The FBI was unable to access the contents of “nearly half” of mobile devices it tried to hack in the first half of the fiscal year, FBI Director James Comey revealed at a Senate oversight committee hearing this week.

That added up to more than 3,000 mobile devices.

In a written statement, Comey said that the FBI was unable to gain access to mobile devices using, “appropriate and available technical tools, even though there was the legal authority to do so.” Comey didn’t reveal how many of these cases related to counterterrorism. Nor did he reveal which handsets the FBI has difficulty accessing.

Although the FBI has been able to unlock devices, including iPhones, in the past using case-by-case investigative workarounds, he noted that these have the problem of being both, “difficult to scale” and “perishable due to a short technical lifecycle.”

James Comey said that the FBI has had, “very good open and productive conversations with the private sector over the last 18 months about this issue.” He noted that he, like everyone else, “love[s] privacy,” but that it was important to “work with the manufacturers” of handsets to work out how to enable the FBI to gain access to devices.
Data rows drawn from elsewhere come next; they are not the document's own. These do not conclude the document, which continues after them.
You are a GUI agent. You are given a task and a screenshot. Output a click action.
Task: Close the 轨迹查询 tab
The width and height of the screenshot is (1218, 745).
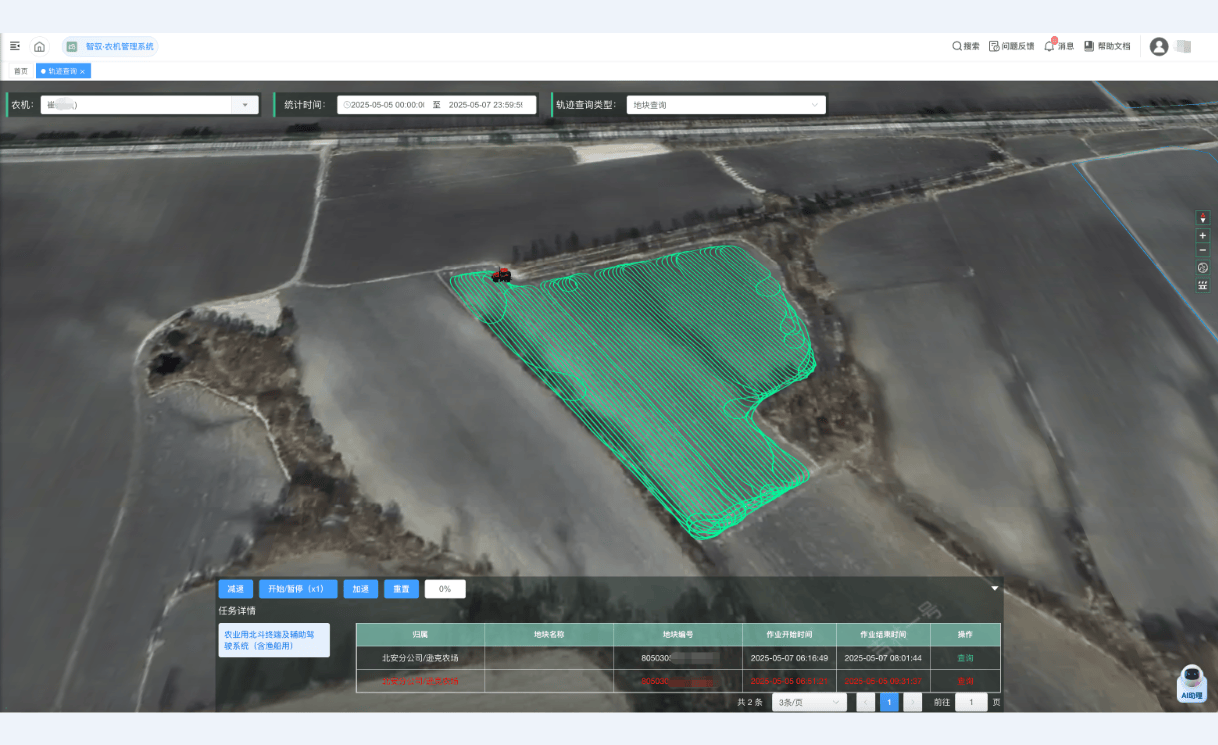[x=83, y=71]
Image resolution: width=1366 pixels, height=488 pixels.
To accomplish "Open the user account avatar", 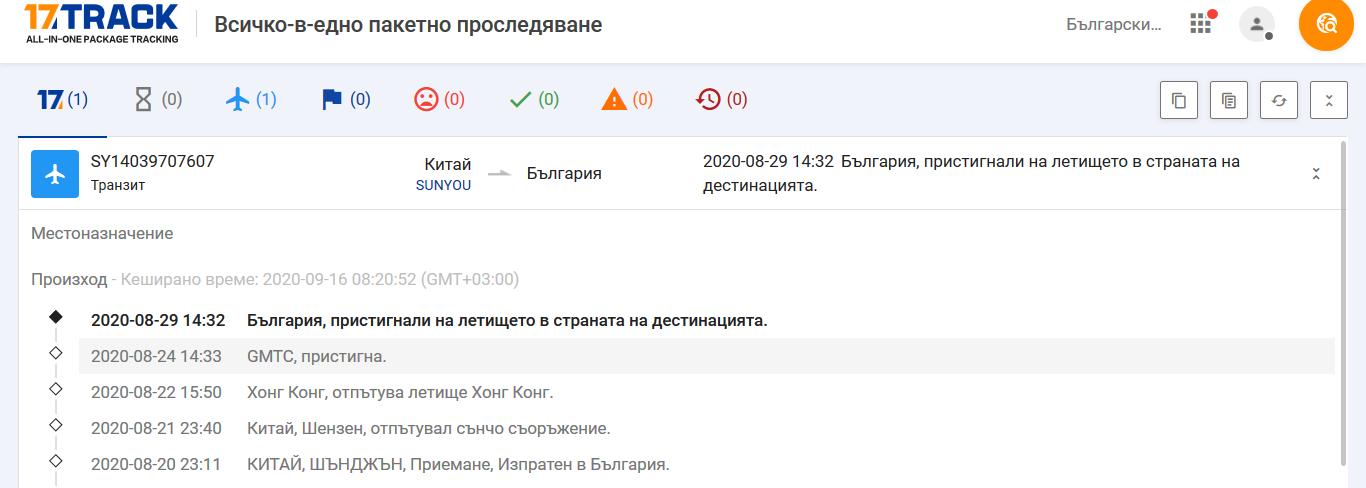I will [1256, 24].
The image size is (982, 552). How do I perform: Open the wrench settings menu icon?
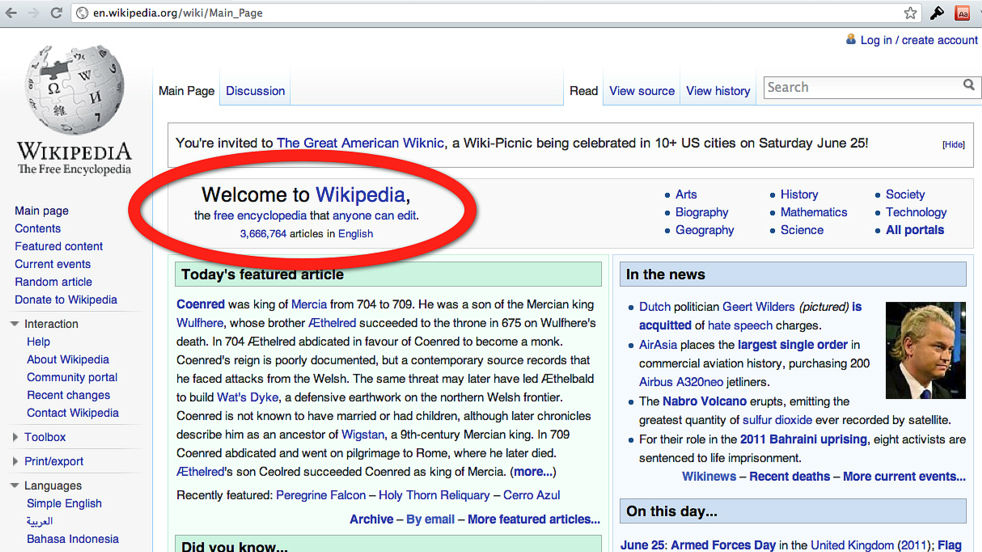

During the same hearing, Senator Dianne Feinstein — who previously attempted to pass a bill designed to force tech companies to decrypt customer data in accordance with court orders — also suggested she will try again. Her previous attempt was withdrawn last year after failing to drum up enough support.

Apple vs. FBI

The issue of mobile device encryption was a big story last year, due to a case involving San Bernardino shooter Syed Rizwan Farook’s iPhone 5c, which investigators were unable to unlock due to Apple’s encryption. While they did eventually manage to do so, and the device turned out to be largely useless in the investigation, the incident caused a standoff between Apple and the FBI.

Tim Cook himself got involved, writing an open letter on the subject, in which he argued that forcing Apple to create a government backdoor to one of its devices represents an, “unprecedented step which threatens the security of our customers.”

The issue also caused a clash between Apple and then-Presidential candidate Donald Trump, who even went as far as calling for a boycott against Apple.